__TASK DESCRIPTION__
Could you reproduce the items word for word, starting at the first line and ending after the line that contains "tap(195, 71)"?

__Saved data entries__
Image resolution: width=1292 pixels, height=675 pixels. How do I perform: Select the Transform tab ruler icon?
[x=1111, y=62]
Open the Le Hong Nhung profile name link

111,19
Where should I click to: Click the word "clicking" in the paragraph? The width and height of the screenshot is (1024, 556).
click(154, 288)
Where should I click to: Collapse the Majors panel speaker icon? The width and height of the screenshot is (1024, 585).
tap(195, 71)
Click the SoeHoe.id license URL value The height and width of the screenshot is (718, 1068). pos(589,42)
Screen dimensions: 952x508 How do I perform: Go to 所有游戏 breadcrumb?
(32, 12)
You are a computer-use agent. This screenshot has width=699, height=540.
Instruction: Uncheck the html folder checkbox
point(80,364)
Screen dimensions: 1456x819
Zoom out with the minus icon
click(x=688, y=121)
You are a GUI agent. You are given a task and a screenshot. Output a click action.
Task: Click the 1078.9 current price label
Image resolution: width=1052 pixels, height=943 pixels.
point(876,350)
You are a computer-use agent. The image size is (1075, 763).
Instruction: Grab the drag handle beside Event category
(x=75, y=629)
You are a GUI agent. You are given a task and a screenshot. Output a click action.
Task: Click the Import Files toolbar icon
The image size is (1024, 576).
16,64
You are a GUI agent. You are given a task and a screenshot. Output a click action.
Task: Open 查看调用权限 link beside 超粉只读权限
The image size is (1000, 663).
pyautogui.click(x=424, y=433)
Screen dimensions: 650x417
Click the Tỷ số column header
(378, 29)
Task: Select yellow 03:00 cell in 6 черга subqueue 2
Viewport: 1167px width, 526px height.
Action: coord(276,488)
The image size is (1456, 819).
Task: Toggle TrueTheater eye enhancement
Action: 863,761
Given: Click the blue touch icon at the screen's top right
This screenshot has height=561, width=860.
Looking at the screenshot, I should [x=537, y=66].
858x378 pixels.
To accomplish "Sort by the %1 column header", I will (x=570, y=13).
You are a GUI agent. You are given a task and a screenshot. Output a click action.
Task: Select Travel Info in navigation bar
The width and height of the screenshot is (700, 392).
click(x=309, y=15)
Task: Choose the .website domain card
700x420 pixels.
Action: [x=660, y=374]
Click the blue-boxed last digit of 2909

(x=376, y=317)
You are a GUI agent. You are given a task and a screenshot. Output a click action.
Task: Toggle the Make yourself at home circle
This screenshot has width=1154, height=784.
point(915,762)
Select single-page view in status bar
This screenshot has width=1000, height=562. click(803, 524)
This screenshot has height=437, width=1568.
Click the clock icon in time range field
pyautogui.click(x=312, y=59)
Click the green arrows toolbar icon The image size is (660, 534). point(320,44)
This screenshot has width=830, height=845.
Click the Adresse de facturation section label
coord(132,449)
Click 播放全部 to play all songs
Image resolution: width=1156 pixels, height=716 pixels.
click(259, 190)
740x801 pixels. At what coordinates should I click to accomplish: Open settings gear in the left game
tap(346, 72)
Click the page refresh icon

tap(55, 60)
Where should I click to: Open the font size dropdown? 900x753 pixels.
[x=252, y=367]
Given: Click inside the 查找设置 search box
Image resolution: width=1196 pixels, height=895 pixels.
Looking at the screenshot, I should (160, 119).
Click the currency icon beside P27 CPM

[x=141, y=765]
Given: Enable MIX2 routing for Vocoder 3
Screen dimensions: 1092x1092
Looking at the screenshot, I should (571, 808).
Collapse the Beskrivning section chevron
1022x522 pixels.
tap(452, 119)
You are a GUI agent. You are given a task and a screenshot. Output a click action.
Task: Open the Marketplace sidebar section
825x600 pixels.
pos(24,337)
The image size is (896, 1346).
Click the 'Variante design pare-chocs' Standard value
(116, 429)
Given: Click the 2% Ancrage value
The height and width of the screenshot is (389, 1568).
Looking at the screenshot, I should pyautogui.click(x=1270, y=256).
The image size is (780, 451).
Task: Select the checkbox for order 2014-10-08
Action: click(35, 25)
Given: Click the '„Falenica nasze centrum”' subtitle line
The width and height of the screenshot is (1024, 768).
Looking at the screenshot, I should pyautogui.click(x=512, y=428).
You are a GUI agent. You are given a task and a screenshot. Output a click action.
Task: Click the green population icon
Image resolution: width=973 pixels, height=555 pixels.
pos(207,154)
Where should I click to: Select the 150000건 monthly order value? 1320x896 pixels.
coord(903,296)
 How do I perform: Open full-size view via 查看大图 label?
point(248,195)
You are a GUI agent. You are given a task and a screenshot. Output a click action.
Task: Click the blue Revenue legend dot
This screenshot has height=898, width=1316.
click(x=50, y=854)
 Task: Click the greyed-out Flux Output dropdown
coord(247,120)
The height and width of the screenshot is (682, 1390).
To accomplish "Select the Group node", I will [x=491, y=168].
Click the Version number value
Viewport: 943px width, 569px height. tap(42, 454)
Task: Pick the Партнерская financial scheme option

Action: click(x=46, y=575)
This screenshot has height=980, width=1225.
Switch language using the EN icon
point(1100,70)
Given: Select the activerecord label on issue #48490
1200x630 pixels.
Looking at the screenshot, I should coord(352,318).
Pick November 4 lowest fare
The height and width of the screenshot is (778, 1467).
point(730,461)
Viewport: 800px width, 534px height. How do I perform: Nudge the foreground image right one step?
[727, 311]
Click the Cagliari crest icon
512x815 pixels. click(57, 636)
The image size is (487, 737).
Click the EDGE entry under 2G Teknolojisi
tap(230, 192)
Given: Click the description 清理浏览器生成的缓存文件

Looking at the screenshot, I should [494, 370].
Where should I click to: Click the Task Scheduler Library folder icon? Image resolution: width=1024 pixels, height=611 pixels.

__OUTPUT__
Image resolution: width=1292 pixels, height=675 pixels. How do I perform: Select the Transform tab ruler icon?
[x=1111, y=62]
Open the Le Hong Nhung profile name link

111,19
Where should I click to: Click the word "clicking" in the paragraph? The width and height of the screenshot is (1024, 556).
click(154, 288)
Where should I click to: Collapse the Majors panel speaker icon? The width and height of the screenshot is (1024, 585).
tap(195, 71)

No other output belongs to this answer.